Before going to his office, he'd had the opportunity to stop by the paternity ward waiting room and speak with the fathers as each of them waited to see their newborns. Although he'd had to give one of them, Jason, bad news.
He spoke with each of them cordially for only a moment then hurried off to his office.
He knew all about their lives. He'd made it his business to keep up with each of them without their knowing. Only one of them had actually made a name for himself in the area of sports. John, or Big John, as he was once called, had received a full scholarship to the University of Florida. At 6'8, 268 lbs. he was The Florida Gators most impressive offensive linebacker, with five sacks his first year on the field. Yet, during his sophmore year he hyper extended his leg, and as a result, busted his knee cap. It ended his football career, but he excelled in his academics. After receiving his master's in science he was offered a position as a professor at a community college.
The others however, seemed to have landed themselves in the pool of mediocre living. Jason became a construction worker for a private own company. Willard became a cook in a cheesy restaurant. And Brady became a bartender in a rundown biker's bar. They had the lives he would've had if he had not possesed the willpower to persevere through homelessness, hunger, and physical abuse throughout his younger years.

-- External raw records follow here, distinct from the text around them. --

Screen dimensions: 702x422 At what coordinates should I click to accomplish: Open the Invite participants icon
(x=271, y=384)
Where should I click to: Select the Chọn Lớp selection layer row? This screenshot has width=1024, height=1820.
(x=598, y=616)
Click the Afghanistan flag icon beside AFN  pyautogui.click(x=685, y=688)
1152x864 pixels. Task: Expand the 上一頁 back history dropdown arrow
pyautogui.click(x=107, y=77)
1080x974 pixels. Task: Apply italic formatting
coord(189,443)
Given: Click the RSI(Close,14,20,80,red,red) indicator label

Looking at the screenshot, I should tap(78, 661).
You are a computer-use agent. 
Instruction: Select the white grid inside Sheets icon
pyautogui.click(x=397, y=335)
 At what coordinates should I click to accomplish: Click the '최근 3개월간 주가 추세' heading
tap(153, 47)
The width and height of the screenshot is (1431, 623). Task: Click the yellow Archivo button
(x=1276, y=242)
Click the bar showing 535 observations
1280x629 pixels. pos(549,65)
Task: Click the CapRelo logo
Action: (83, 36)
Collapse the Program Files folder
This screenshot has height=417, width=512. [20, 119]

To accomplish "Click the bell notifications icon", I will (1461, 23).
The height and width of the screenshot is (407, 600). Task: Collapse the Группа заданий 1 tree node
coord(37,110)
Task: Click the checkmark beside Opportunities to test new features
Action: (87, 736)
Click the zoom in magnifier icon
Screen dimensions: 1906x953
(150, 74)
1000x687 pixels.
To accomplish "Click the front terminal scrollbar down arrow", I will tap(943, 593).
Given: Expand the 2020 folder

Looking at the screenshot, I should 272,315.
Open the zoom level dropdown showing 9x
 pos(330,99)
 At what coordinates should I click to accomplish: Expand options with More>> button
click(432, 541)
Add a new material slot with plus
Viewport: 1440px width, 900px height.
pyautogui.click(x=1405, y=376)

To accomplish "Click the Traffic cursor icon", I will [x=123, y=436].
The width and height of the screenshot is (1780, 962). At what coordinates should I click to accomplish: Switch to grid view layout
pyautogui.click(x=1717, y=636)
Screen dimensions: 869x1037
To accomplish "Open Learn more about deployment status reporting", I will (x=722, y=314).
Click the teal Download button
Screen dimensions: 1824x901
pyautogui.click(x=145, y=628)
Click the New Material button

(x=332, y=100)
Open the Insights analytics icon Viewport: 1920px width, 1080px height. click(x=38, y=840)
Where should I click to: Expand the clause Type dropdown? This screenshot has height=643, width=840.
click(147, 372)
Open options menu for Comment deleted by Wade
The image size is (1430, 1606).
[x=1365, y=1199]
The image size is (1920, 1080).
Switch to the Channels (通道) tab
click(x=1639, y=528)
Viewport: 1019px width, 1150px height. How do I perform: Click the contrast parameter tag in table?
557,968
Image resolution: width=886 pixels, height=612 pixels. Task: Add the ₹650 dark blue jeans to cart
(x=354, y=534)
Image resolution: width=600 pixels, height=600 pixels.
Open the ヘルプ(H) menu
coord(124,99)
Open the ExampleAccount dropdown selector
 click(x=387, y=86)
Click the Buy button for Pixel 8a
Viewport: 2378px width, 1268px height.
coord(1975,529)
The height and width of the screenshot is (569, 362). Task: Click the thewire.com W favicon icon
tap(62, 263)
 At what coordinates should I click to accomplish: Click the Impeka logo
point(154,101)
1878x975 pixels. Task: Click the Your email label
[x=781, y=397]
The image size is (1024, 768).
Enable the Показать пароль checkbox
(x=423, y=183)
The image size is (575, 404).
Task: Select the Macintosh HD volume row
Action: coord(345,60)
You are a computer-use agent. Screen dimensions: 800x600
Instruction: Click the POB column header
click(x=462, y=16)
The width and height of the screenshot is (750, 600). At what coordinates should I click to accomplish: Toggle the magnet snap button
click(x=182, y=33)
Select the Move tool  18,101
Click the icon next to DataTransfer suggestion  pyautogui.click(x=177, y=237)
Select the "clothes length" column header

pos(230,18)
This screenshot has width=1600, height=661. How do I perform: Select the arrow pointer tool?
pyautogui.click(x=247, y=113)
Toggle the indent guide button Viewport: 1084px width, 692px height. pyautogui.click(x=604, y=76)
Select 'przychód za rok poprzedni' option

He grew up in the foster care system. Somehow he always landed in an abusive home. I ran away often. In spite of it all, he managed to get through high school and obtain a full academic scholarship to a prestigious college, where he got his master's in the medical field.
He stood up from his desk, then looked over at the picture of his wife. It sat on the shelf next to his framed doctorate certificate. His other certificates of accomplishments hung on the wall. His plaques and trophies he kept at home.
Each time he looked at his wife, or even a picture of her, it saddened him. She had been diagnosed with cervical cancer a year into their marriage. Only after months of chemotherapy and a life changing surgery, was she back on her feet. With the removal of her uterus, he knew she wasn't the same woman mentally that he'd married. Although she put on a smile and tried to talk positive, he saw through the facade.
She'd wanted to have them a daughter before she'd been diagnosed with cancer. After the surgery he'd brought up the option of adoption. " It would mean so much to me, " she'd stated emphathically. Two months later the cancer had returned. It was spreading rapidly. It overtook her body to the point of her being put into a hospice three months after the diagnosis.
Dr. St.Clair didn't know how much time he had left with his wife, but he planned on giving her one last joy before she died.
With the briefcase in hand, he rushed out of his office and down the hall towards the paternity ward where his newborn daughter awaited him.
He felt liberated.
All he could think about was, how wonderful it was going to be to hear his wife name their daughter.
Then for a brief moment, he thought about the jocks. " One down and three to go, " he said to himself, then laughed heartily.